## EXERCISE INSTRUCTIONS
Restrict the output to the lines below starting at the one that contains "You are a GUI" and ending at the one that contains "Screen dimensions: 1568x518", and restate them word for word, both ends included.

## RAW DATA
◇ ◇ ◇ ◇ ◇ ◇ ◇

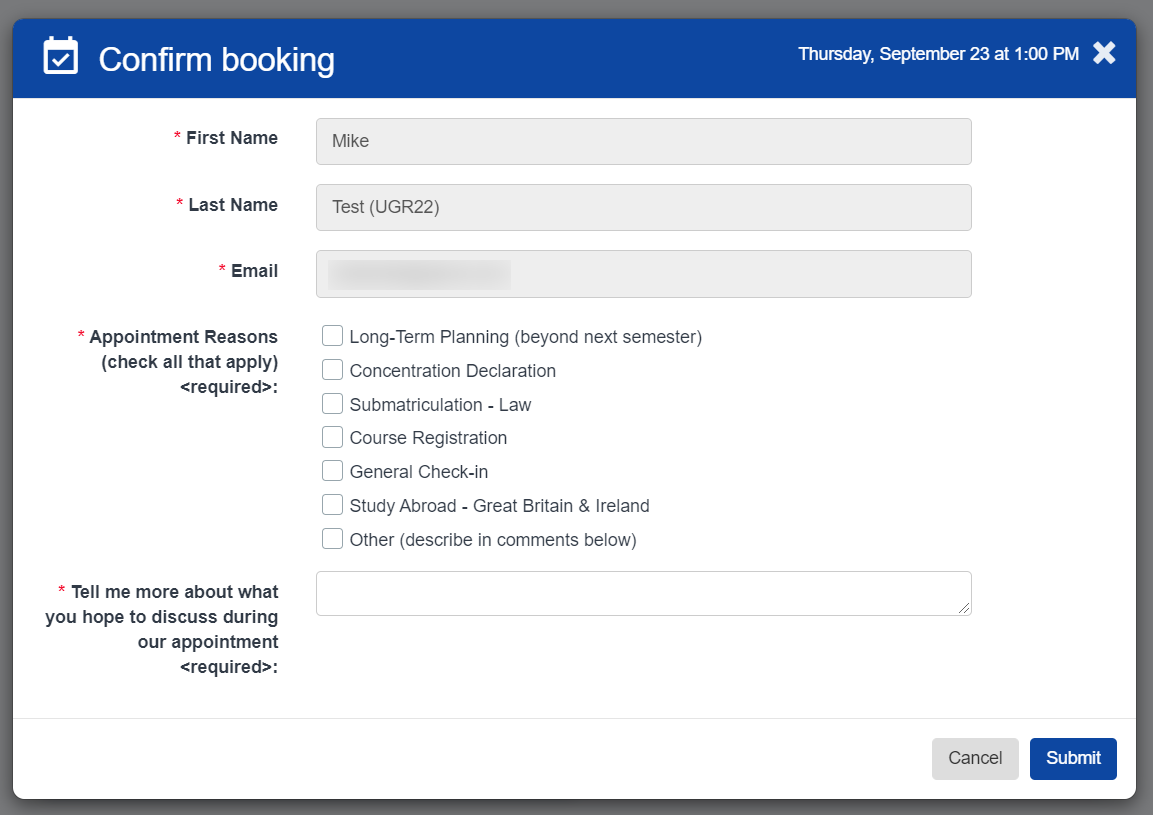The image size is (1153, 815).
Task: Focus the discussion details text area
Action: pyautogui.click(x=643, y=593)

◇ ◇ ◇ ◇ ◇ ◇ ◇

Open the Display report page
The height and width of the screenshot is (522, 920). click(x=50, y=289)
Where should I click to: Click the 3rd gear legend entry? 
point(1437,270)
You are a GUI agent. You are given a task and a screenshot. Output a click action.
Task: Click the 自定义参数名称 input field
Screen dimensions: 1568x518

◇ ◇ ◇ ◇ ◇ ◇ ◇

## WRITTEN ANSWER
You are a GUI agent. You are given a task and a screenshot. Output a click action.
Task: Click the 自定义参数名称 input field
Screen dimensions: 1568x518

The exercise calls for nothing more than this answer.